The description of the project is in the attachedword document. Please be as detail as possible and include reference as well! \f10-K 10-K 1 hd-1312016x10xk.htm 10-K Table of Contents UNITED STATES...

Assume you have an investment portfolio with two investments: GRACE stocks and SCOTIA stocks. The portfolio has 60% invested in SCOTIA stocks and the remaining 40%% invested in GRACE stocks. The...

One of the limiting factors in high-performance aircraft is the number of g 's to which the pilot can be subjected without blacking out.
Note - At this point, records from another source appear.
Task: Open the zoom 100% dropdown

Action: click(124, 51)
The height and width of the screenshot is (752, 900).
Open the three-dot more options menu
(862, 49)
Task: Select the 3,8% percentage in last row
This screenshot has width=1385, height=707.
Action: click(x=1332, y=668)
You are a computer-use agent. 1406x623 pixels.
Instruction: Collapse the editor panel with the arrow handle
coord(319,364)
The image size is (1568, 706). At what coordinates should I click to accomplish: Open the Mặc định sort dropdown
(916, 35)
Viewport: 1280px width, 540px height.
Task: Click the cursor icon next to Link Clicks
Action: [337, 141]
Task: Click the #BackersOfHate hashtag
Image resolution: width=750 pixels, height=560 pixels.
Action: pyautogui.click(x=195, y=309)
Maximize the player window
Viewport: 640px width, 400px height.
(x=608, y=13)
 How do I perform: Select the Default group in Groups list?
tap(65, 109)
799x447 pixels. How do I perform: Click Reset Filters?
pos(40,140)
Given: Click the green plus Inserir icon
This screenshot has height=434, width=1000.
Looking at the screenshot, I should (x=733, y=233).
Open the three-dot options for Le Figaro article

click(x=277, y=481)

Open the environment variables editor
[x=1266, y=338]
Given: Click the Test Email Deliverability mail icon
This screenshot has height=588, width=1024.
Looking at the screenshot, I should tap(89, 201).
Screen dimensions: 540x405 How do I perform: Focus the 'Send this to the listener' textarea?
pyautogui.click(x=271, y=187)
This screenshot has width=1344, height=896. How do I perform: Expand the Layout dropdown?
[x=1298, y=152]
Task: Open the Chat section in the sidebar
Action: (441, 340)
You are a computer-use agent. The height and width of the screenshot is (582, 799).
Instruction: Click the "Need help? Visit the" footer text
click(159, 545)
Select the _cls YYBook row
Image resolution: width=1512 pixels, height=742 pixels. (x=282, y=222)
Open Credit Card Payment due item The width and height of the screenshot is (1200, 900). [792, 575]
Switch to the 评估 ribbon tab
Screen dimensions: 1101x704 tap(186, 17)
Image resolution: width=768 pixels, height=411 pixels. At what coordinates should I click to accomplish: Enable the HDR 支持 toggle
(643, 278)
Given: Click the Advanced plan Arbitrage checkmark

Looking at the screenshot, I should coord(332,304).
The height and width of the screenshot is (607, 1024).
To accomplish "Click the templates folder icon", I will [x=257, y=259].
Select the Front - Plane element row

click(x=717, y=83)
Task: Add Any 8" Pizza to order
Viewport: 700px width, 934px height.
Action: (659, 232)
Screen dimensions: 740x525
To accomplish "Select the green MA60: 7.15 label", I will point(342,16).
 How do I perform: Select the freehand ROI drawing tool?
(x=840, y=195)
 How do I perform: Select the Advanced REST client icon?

The new F?22 Raptor fighter can achieve Mach 1.8 (1.8 times...

What is a host? ( Choose all that apply ) Servers Clients Routers Firewalls

Required information [ The following information applies to the questions displayed below. ] On January 1 , 2 0 2 4 , the Excel Delivery Company purchased a delivery van for $ 3 6 , 0 0 0 . At the...

=+When and under what circumstances are contracts renegotiated?

=+Are the contracts enforceable?

=+Is the contract renegotiated? Are work stoppages used? Is some form of mediation or arbitration used?